Why is the decimal representation of $\frac17$ "cyclical"?

For a prime p, the length of the repeating block of $\frac{1}{p}$ is the least positive integer k for which $p|(10^k-1)$. As in mau's answer, $k|(p-1)$, so $k\leq p-1$. When $k=p-1$, then $\frac{1}{p}$ and its multiples behave as discussed in the question.

Of the first 100 primes, this is true for 7, 17, 19, 23, 29, 47, 59, 61, 97, 109, 113, 131, 149, 167, 179, 181, 193, 223, 229, 233, 257, 263, 269, 313, 337, 367, 379, 383, 389, 419, 433, 461, 487, 491, 499, 503, 509, 541 (sequence A001913 in OEIS).

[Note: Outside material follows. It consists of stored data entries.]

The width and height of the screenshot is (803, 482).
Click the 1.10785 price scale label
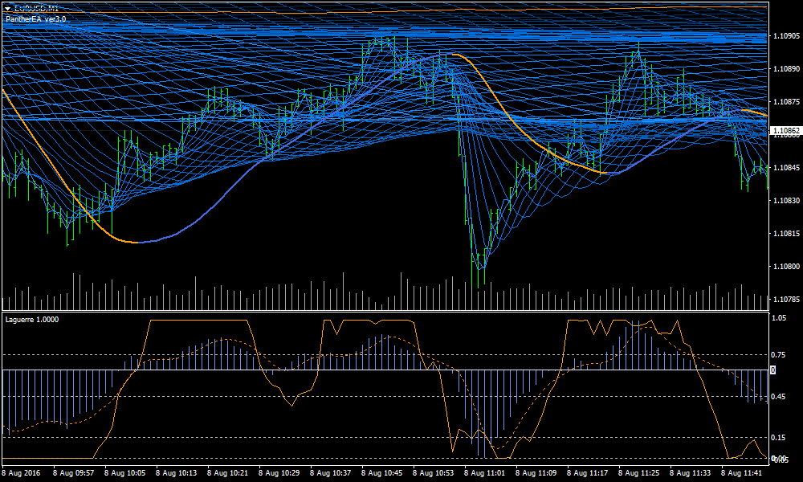(x=785, y=299)
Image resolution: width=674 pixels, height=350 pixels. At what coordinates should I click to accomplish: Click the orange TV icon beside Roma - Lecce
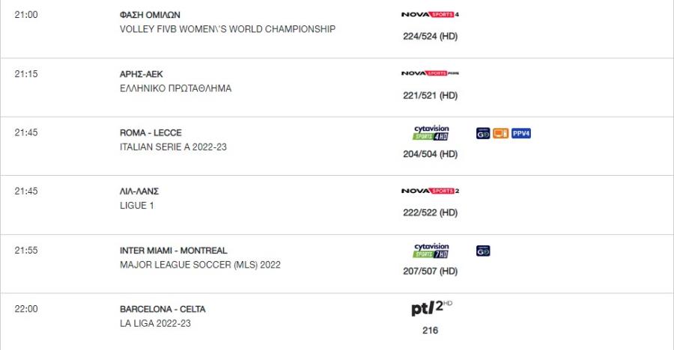click(500, 133)
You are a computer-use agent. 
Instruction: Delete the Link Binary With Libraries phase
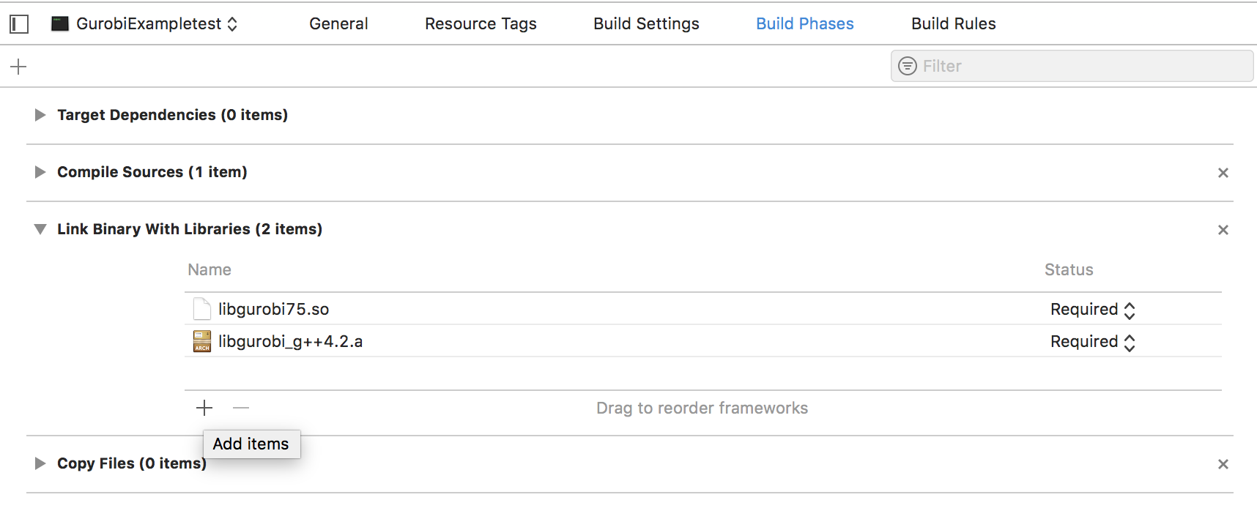coord(1223,230)
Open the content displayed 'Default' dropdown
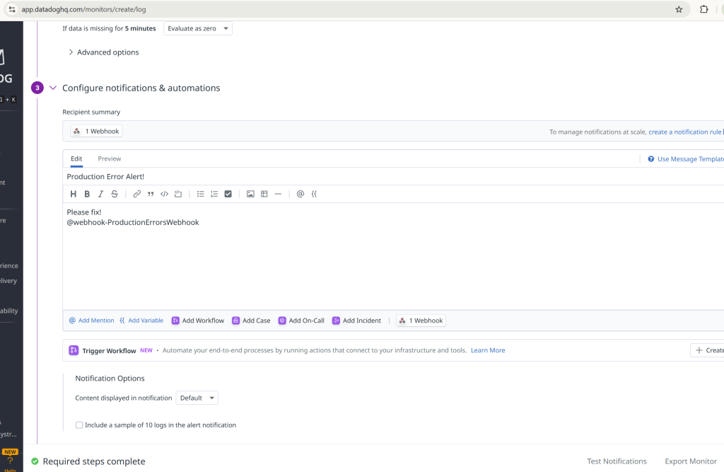This screenshot has height=472, width=724. coord(197,398)
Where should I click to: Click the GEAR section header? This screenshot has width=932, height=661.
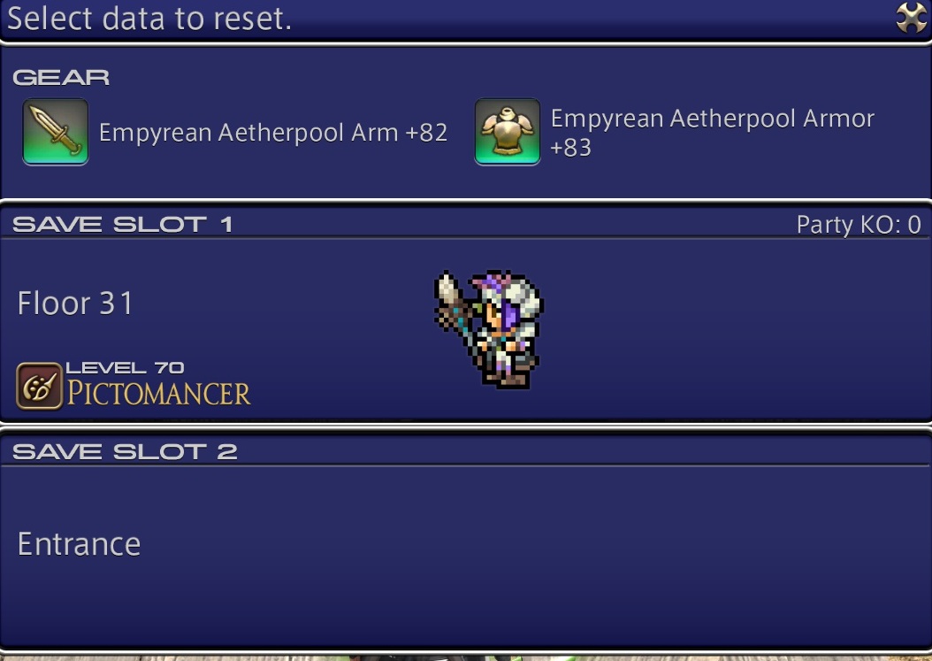coord(61,77)
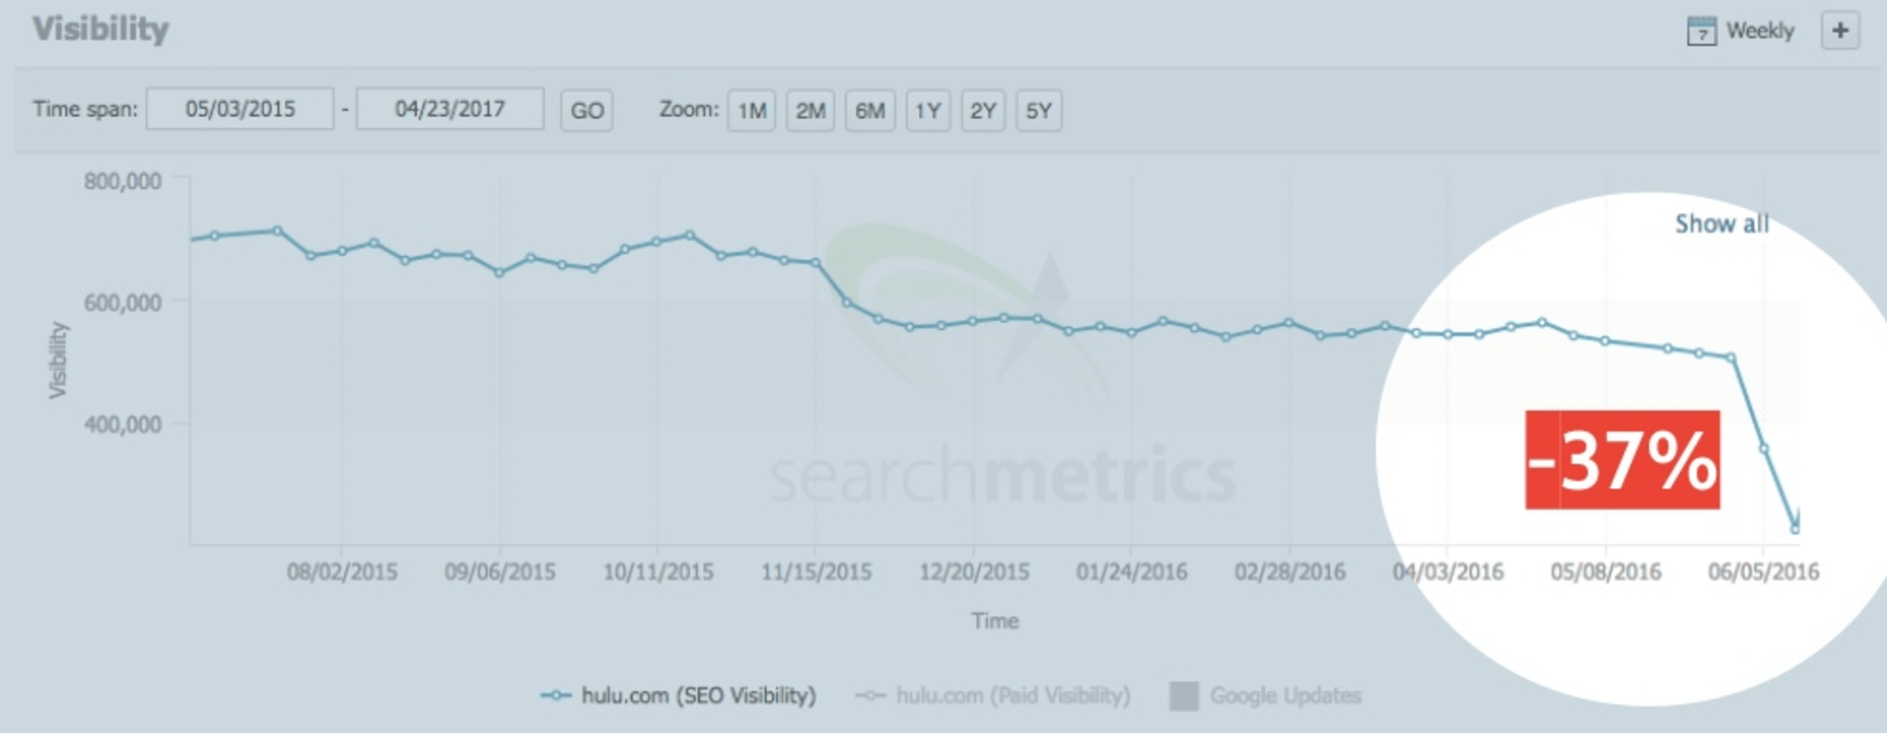
Task: Click the end date field 04/23/2017
Action: 450,109
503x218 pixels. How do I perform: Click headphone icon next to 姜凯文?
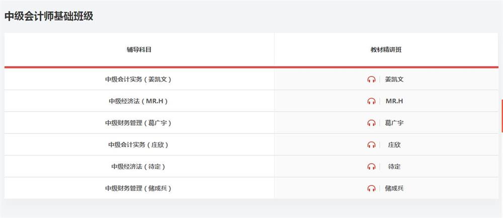tap(371, 80)
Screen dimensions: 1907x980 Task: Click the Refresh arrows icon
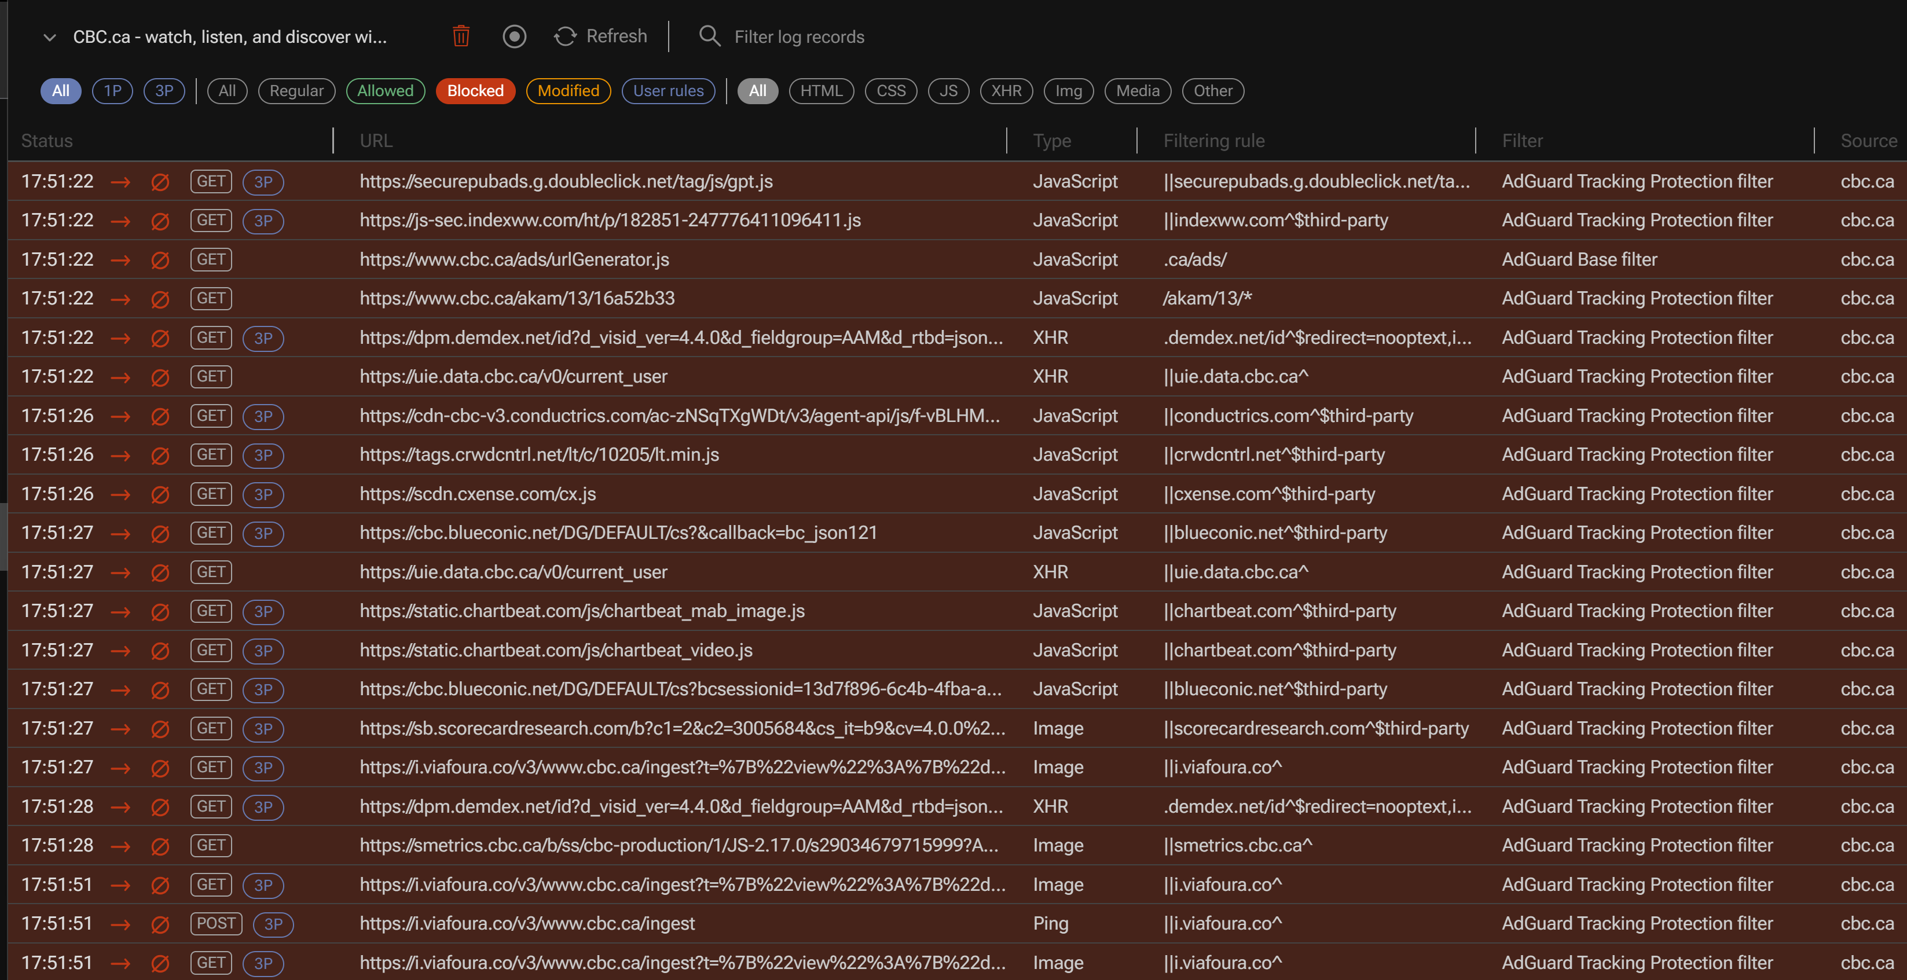click(565, 36)
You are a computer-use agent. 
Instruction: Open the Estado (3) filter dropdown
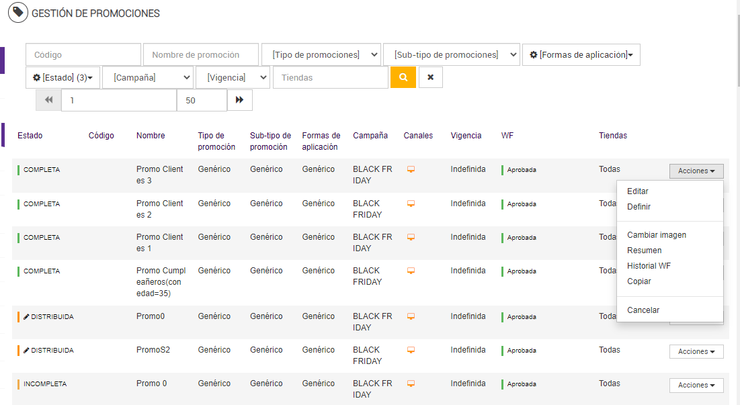tap(63, 77)
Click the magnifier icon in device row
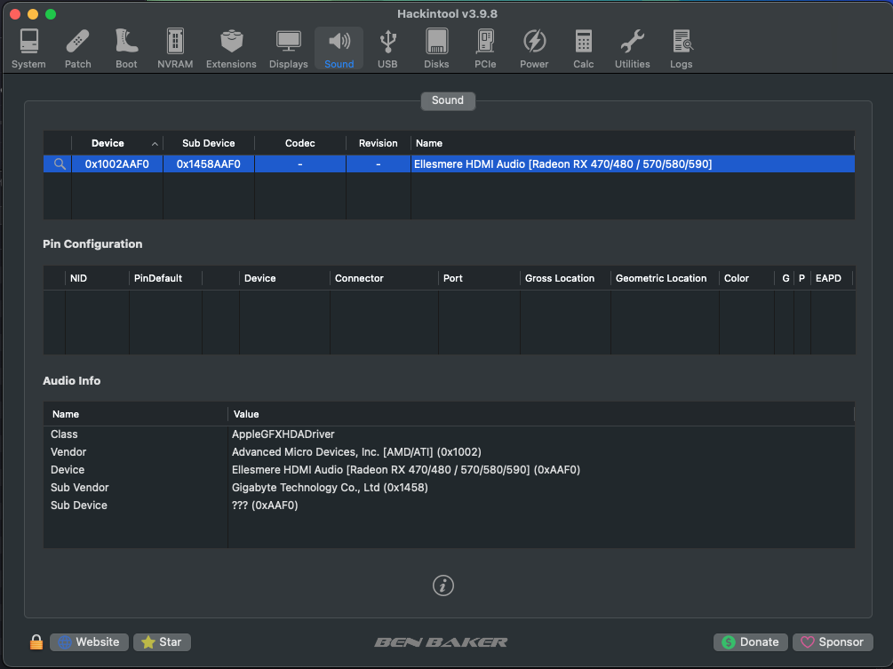This screenshot has height=669, width=893. pos(60,164)
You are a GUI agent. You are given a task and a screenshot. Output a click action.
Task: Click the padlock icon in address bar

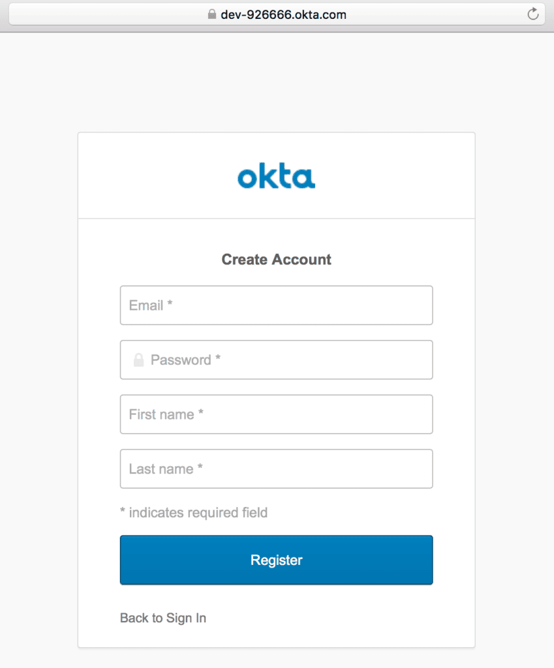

(List generated in Mathematica using Select[Table[Prime[n], {n, 1, 100}], # - 1 == Length[RealDigits[1/#][[1]][[1]]]&].)

It works with 1/19 = 0.(052631578947368421) too, while n/13 has two cycles: 1/13 = 0.(076923), 2/13 = 0.(153846), 3/13 = 0.(230769), 4/13 = 0.(307692), 5/13 = 0.(384615), and so on.

That a cycle must appear when you have a prime number p different from the base in which we work (so in base 10 different from 2 and 5) is clear: if you perform the long division 1/p, sooner or later partial quotients must be repeated, and from that point on the quotients repeat themselves. The length of the cycle must be a divisor of p-1: it may be short (think at 1/11 = 0.(09) ) or have the maximum possible lenght like the cases of 7 and 19.

Wikipedia has an article on Cyclic numbers, and some other example is also here; unfortunately no sufficient rule is given for a number to have its inverse cyclical.